- [Short exercise]
Answer these questions about the article "Turning Away Wrath":
1. Who is named as its author?
2. In what month and year does the narrated event take place?
3. How old were the narrator and Robert Armstrong at the time?
-------- Document section
KMAI Articles KMAI Turning Away Wrath

                                                                       Turning Away Wrath

                                                                                        by

                                                         Michael Partie 

 

August 1968. My friend Robert Armstrong and I picked our way through unfamiliar campsites under the Pacific sun. Scout troops from all over Guam and from Japan had gathered for the first Camporee ever held on the island. Both eleven years old, I don’t remember why we were on our way to the assembly area or what we were talking about. I don’t remember whether this was the day the monitor lizard invaded our tent or the weekend we got sliced up by sword grass looking for WWII artifacts. I don’t remember whether the rabies outbreak had abated or if it was still in full swing, but what happened as we entered the campsite of the kid with the axe remains vivid to this day. There, in the relentless summer heat, I was moments away from the most powerful demonstration of martial arts in action I have ever seen.
----------------
-------- Listing
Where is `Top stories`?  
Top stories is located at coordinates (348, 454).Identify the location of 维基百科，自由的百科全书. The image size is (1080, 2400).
----------------
-------- Listing
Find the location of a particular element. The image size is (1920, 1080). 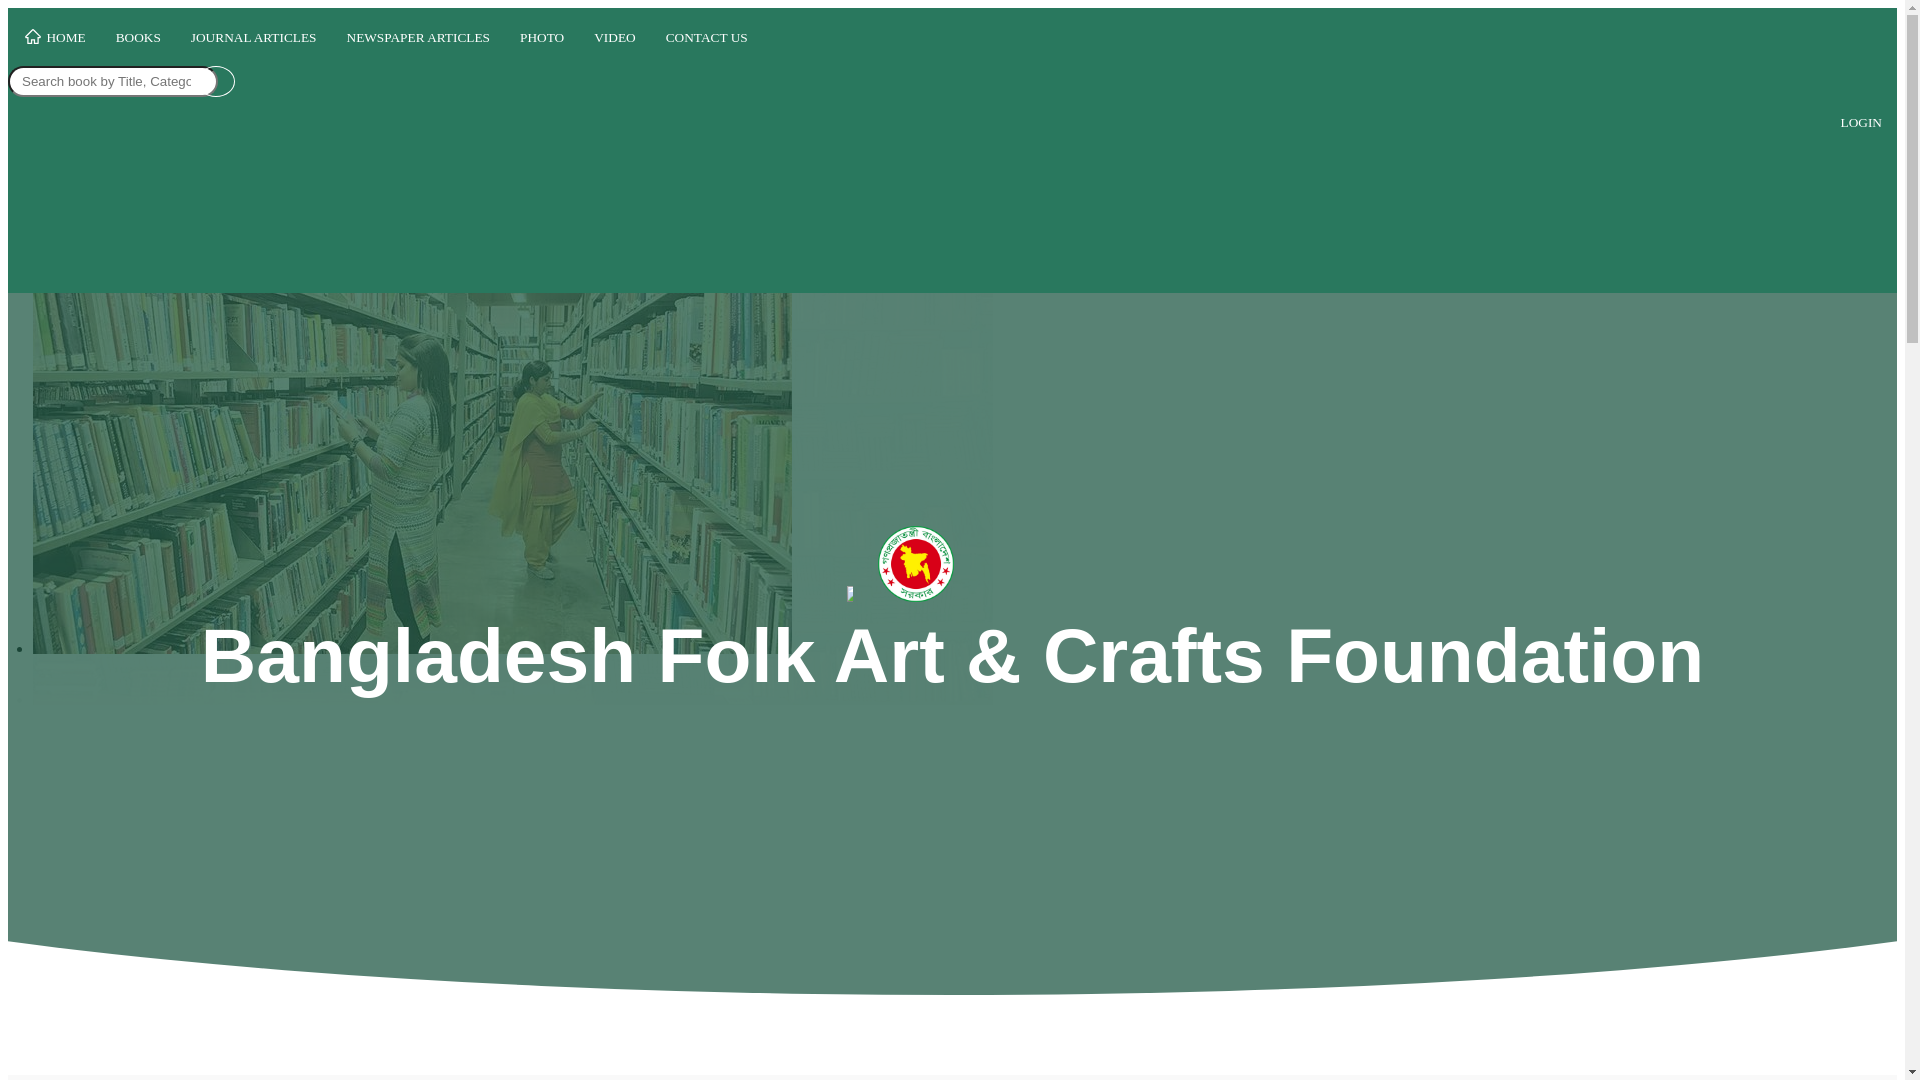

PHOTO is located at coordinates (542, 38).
----------------
- [Exercise answer]
1. Michael Partie
2. August 1968
3. Eleven years old